*** Listed records ***
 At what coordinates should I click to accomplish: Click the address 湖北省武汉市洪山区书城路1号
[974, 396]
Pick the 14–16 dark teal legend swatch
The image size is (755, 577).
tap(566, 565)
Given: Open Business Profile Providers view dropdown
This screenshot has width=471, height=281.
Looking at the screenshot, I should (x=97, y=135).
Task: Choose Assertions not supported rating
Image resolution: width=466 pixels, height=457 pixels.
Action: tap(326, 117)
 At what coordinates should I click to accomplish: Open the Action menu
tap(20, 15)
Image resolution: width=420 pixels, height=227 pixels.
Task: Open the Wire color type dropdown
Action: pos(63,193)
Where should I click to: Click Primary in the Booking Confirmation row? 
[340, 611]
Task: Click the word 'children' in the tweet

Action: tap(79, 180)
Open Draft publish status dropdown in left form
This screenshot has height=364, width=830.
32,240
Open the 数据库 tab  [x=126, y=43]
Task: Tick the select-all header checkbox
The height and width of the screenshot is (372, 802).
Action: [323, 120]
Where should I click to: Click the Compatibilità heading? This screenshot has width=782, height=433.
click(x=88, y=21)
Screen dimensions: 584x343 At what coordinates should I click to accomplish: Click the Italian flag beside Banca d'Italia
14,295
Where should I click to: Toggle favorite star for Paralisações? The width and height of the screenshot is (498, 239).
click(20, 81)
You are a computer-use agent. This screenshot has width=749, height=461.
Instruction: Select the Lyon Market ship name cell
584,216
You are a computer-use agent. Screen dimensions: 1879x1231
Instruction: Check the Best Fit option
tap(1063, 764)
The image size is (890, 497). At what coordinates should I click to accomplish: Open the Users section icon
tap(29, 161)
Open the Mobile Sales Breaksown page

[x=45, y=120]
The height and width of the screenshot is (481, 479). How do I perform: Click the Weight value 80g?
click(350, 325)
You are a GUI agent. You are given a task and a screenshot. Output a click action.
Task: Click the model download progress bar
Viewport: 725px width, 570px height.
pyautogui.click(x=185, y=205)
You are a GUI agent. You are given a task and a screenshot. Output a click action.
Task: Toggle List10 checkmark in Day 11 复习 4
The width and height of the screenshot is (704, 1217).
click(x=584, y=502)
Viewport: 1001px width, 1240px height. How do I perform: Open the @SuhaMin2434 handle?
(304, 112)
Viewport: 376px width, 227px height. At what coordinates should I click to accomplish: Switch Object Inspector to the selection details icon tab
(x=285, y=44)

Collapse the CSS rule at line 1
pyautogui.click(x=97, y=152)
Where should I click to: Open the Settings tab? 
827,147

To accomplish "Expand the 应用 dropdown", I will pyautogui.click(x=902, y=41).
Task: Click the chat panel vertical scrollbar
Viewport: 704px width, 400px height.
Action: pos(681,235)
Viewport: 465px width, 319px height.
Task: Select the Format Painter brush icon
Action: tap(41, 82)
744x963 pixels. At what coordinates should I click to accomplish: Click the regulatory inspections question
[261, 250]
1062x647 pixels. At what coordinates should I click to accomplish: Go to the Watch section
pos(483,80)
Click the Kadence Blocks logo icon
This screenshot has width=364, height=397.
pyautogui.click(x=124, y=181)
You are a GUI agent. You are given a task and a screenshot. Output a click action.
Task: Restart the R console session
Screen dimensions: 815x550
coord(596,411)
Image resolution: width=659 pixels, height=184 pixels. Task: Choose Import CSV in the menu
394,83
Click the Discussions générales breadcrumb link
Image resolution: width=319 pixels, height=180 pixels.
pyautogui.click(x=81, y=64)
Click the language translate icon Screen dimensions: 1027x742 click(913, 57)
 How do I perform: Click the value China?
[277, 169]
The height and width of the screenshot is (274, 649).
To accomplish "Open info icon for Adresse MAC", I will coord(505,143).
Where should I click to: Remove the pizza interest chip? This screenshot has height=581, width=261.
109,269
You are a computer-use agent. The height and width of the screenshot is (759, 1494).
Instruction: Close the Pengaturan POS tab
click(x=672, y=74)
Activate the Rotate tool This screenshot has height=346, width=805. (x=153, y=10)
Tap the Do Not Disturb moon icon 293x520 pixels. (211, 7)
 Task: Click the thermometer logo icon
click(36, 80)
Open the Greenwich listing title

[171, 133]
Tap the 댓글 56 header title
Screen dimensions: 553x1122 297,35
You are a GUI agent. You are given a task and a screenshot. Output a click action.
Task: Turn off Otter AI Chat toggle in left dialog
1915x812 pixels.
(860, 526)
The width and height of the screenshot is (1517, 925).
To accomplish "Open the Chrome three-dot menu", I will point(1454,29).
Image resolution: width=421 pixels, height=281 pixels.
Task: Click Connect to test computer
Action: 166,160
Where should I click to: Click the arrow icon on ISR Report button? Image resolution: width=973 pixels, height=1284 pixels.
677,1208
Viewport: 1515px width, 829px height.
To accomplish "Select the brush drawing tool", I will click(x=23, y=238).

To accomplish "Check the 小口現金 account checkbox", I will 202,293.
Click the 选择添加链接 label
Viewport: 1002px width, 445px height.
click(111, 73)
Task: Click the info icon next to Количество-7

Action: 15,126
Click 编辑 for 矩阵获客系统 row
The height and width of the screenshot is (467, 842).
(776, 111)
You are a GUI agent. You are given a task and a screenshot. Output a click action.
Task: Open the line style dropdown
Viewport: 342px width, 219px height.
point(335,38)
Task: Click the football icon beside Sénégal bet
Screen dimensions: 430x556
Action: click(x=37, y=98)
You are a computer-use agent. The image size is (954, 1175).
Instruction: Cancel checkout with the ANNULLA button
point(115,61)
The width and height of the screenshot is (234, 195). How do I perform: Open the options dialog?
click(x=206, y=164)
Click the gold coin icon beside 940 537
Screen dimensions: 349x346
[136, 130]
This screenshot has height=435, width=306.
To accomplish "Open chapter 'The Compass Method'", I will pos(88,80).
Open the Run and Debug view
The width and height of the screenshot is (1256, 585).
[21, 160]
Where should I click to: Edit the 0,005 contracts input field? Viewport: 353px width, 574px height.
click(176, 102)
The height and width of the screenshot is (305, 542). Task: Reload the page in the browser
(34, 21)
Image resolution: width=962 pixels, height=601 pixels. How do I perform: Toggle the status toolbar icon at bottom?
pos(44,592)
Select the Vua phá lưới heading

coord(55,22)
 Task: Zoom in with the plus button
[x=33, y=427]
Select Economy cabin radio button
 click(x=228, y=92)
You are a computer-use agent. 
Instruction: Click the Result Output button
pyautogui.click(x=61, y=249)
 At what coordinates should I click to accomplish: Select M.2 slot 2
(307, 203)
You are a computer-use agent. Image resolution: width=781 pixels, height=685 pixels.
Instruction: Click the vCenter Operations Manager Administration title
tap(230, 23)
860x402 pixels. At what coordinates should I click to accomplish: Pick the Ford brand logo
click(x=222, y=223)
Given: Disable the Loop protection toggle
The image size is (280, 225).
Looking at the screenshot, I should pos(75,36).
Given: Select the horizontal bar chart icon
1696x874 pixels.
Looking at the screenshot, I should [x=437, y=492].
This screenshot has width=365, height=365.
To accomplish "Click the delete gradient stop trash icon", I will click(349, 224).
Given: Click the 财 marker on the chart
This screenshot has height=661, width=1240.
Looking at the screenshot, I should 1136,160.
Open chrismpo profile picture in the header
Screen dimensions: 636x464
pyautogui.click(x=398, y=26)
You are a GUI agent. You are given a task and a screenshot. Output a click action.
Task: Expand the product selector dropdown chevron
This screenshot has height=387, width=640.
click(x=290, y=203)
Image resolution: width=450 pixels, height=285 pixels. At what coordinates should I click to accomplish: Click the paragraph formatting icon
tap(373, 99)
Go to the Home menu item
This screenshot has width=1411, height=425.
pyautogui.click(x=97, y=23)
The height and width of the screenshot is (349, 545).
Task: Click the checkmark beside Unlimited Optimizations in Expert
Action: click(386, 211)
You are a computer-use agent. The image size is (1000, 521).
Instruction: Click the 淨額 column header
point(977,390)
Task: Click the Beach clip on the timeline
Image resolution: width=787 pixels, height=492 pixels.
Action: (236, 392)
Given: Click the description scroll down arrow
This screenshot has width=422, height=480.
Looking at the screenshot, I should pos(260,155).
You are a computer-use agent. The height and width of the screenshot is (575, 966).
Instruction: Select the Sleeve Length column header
*** End of Listed records ***
◆ Brief ◆
Locate "Go to the Home menu item" in the data above. Then repeat, exactly, its line and each line after it through the last, adding nothing.

◆ Written answer ◆
Go to the Home menu item
This screenshot has width=1411, height=425.
pyautogui.click(x=97, y=23)
The height and width of the screenshot is (349, 545).
Task: Click the checkmark beside Unlimited Optimizations in Expert
Action: click(386, 211)
You are a computer-use agent. The image size is (1000, 521).
Instruction: Click the 淨額 column header
point(977,390)
Task: Click the Beach clip on the timeline
Image resolution: width=787 pixels, height=492 pixels.
Action: (236, 392)
Given: Click the description scroll down arrow
This screenshot has width=422, height=480.
Looking at the screenshot, I should pos(260,155).
You are a computer-use agent. The height and width of the screenshot is (575, 966).
Instruction: Select the Sleeve Length column header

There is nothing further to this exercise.